■ WORK REQUEST: Please transcribe every entry below exactly as written.

-- DATA PROVIDED follows --

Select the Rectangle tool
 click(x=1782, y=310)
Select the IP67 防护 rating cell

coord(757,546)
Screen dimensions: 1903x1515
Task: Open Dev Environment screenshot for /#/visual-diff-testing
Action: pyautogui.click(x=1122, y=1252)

-- DATA PROVIDED concluded --

■ RESPONSE TO THIS TASK:
Select the Rectangle tool
 click(x=1782, y=310)
Select the IP67 防护 rating cell

coord(757,546)
Screen dimensions: 1903x1515
Task: Open Dev Environment screenshot for /#/visual-diff-testing
Action: pyautogui.click(x=1122, y=1252)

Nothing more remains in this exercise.